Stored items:
________
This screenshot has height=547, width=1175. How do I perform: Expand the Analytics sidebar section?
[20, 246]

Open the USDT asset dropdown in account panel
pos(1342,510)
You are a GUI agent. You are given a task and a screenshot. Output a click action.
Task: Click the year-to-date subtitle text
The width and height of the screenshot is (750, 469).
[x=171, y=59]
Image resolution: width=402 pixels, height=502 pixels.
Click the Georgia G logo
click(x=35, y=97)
________
In your answer, reproduce every entry exactly as it was written.

Response to this task:
This screenshot has height=547, width=1175. How do I perform: Expand the Analytics sidebar section?
[20, 246]

Open the USDT asset dropdown in account panel
pos(1342,510)
You are a GUI agent. You are given a task and a screenshot. Output a click action.
Task: Click the year-to-date subtitle text
The width and height of the screenshot is (750, 469).
[x=171, y=59]
Image resolution: width=402 pixels, height=502 pixels.
Click the Georgia G logo
click(x=35, y=97)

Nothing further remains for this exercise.